Data extracted from a collection →
◆ ◆ ◆

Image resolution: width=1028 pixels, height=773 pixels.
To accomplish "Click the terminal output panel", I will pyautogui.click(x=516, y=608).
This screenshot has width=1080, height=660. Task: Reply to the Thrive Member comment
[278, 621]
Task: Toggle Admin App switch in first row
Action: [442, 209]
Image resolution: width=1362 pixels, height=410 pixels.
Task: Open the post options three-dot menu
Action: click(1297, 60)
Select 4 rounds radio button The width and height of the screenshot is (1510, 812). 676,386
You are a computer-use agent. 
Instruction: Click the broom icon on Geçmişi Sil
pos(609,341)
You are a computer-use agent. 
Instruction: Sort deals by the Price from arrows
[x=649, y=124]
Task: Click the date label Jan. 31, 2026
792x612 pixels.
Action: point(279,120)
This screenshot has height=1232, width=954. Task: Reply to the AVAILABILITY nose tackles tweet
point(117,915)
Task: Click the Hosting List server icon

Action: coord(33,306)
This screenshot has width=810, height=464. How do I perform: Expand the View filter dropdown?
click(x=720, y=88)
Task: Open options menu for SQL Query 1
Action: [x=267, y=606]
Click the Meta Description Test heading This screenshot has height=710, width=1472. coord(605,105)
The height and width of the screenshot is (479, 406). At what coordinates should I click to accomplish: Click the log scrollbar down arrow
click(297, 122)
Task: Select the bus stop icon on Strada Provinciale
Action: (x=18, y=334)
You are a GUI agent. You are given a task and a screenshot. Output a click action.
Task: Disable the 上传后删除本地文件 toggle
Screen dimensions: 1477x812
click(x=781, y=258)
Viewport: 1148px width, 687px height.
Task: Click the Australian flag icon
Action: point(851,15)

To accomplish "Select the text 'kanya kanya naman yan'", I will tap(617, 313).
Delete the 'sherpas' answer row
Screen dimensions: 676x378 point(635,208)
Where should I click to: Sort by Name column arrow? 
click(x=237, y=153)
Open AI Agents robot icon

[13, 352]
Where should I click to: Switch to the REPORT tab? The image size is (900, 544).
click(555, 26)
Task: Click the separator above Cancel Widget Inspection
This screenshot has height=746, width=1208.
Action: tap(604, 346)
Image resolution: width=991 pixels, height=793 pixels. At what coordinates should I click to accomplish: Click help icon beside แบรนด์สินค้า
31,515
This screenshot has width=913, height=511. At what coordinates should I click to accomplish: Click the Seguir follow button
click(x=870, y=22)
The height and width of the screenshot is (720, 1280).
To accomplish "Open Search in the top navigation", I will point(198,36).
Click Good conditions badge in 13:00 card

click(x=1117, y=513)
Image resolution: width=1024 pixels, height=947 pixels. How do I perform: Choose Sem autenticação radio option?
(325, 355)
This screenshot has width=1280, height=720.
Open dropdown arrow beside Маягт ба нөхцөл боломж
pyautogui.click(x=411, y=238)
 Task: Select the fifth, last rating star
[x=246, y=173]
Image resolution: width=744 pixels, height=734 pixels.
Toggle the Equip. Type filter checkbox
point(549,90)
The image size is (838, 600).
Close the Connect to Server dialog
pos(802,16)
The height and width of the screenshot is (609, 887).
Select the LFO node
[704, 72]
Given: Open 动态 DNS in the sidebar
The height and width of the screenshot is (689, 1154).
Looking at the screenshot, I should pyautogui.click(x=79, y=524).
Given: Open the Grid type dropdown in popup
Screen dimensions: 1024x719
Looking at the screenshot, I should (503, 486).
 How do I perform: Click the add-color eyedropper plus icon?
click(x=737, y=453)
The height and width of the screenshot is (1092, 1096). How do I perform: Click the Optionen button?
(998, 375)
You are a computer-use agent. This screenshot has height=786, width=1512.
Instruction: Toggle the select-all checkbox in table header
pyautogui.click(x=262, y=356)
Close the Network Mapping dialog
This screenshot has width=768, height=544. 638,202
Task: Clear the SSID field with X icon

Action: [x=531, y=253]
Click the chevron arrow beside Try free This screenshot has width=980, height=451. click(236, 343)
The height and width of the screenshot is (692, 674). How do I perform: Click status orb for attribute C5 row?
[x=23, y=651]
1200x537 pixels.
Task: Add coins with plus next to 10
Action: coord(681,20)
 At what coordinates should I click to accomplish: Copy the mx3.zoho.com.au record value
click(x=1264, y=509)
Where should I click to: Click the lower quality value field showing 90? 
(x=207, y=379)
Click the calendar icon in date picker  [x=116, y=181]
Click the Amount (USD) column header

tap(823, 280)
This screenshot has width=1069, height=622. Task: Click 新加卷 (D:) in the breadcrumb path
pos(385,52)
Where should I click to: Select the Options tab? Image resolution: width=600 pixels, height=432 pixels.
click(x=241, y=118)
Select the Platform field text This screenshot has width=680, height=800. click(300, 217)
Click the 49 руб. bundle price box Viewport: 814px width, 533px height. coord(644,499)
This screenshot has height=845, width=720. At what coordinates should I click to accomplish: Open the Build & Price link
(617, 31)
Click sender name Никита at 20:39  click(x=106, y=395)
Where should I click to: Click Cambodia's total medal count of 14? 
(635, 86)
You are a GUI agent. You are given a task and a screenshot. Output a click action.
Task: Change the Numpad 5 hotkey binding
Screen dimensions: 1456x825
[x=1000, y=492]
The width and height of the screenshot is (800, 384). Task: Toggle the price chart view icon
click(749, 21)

◆ ◆ ◆

Task brief → Starting at the line above that contains "This screenshot has width=810, height=464.", write out each line exactly until the line that contains "Task: Disable the 上传后删除本地文件 toggle" has been written, and stop there.

Final answer →
This screenshot has width=810, height=464. How do I perform: Expand the View filter dropdown?
click(x=720, y=88)
Task: Open options menu for SQL Query 1
Action: [x=267, y=606]
Click the Meta Description Test heading This screenshot has height=710, width=1472. coord(605,105)
The height and width of the screenshot is (479, 406). At what coordinates should I click to accomplish: Click the log scrollbar down arrow
click(297, 122)
Task: Select the bus stop icon on Strada Provinciale
Action: (x=18, y=334)
You are a GUI agent. You are given a task and a screenshot. Output a click action.
Task: Disable the 上传后删除本地文件 toggle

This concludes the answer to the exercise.